MIDLAND – It’s been said that you can never go home again, but internationally acclaimed writer Susan Swan is doing just that.
The story, a prequel to her 1993 bestselling novel “The Wives of Bath,” was inspired by several events she learned about as a child – including one involving her physician father.
“(He was) reputed to have saved the son of a lightkeeper out in the Western (Islands) whose boy got an attack of appendicitis,” she told The Mirrorfrom her home in Toronto. “The lightkeeper and his family couldn’t get to town because a storm had trapped them there, so my father told the lightkeeper he would walk him through the operation step-by-step over the ship-to-shore phone.”
Swan said she was always inspired by the story because she couldn’t imagine how someone could operate on his own son; she was also awed by her father’s unflappable nature.
Although the town in her novel is called Maddox Landing, Swan said Midland is the inspiration because she felt this area’s landscape is historically important.
“It’s laden with history and was a demanding and, one might say, harsh physical landscape in the days when my father was young that seemed to call for physical giants like my father. Brébeuf and Jesus even would fit right in to Simcoe County because it was a very challenging environment,” she said. “I was fascinated by the way it was tamed by the pioneers and men like my father.”
The story’s protagonist is Mary (Mouse) Bradford, who is seeking to find out more about her dad. Swan said the tale is also, in a way, about her own quest to understand her father, who died when she was 18.
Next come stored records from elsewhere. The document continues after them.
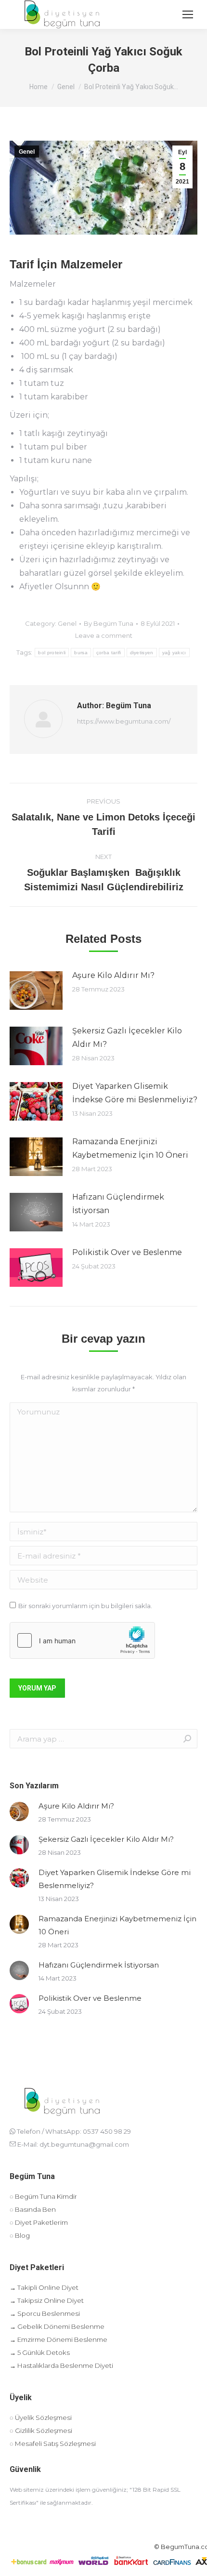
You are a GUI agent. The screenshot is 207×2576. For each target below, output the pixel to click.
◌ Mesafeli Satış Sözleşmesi (53, 2443)
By (108, 623)
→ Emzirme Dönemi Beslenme (58, 2339)
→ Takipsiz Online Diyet (47, 2300)
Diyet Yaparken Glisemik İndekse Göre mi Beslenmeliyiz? (134, 1093)
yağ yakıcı (174, 652)
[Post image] (36, 990)
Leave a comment (103, 635)
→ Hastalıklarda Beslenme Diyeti (61, 2365)
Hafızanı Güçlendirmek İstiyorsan (118, 1203)
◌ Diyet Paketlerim (39, 2222)
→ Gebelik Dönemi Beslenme (57, 2326)
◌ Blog (20, 2235)
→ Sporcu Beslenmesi (45, 2313)
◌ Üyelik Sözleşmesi (41, 2417)
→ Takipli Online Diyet (44, 2287)
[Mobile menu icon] (187, 14)
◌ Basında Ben (33, 2209)
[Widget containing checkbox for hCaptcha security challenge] (82, 1640)
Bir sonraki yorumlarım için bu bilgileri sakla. (85, 1606)
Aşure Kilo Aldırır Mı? (113, 975)
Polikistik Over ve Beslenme (127, 1252)
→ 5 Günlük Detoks (40, 2352)
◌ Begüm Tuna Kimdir (43, 2196)
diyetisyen (142, 652)
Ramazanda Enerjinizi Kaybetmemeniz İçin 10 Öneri (130, 1148)
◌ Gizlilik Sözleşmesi (41, 2430)
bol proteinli (51, 652)
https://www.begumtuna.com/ (123, 721)
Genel (27, 151)
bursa (81, 652)
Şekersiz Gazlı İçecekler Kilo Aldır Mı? (127, 1037)
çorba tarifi (108, 652)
John Pilkie, the ex-NHL character in the novel, was inspired by two real-life individuals: Johnny Gallagher, who helped the Detroit Red Wings win the Stanley Cup in 1937, but was admitted to the psychiatric hospital in Penetanguishene after suffering multiple head injuries; and Mel Wilkie, a mental patient who had murdered his wife and baby daughter.
“Wilkie was always escaping to draw attention to his case. In those days, there was no review board for mental patients the way there was for convicts. Once you were put in a psychiatric hospital, you pretty well stayed there until you died,” she said, adding her father looked after some of the patients and used to play tennis with one of them. “My father was a very compassionate man, but his job kept him from spending much time with our family when I was growing up.”
The story follows Mouse’s friendship with the man dubbed the Hockey Killer. “I am returning, in a way, to one of my favourite narrators,” she said, adding it is Mouse’s vulnerability that draws her back to the character. “She’d had polio as a kid and felt physically weak. John Pilkie, who she becomes friends with, is a marvellous athlete and skates across the ice in great swooping strides that Mouse wishes she could do. He inspires her, but he’s a dangerous man because he’s had this concussion and this troubled history.”
Swan, who returned to Midland in November as part of the International Festival of Authors, said she promised Huronia Museum curator Jamie Hunter that she will come back for a reading next year when the book is released. She said returning to Midland in the fall after so many years was both a haunting and moving experience. “It felt like I had one foot in the 1950s and one foot in the 21st century,” she said. “It’s like being in your imagination and in the real world at the same time.… It’s a slightly schizophrenic feeling, but it’s exciting.”
Swan began her writing career working summers as a reporter at The Midland Free Press. “The Western Light” will be published by Cormorant Press in the spring of 2013.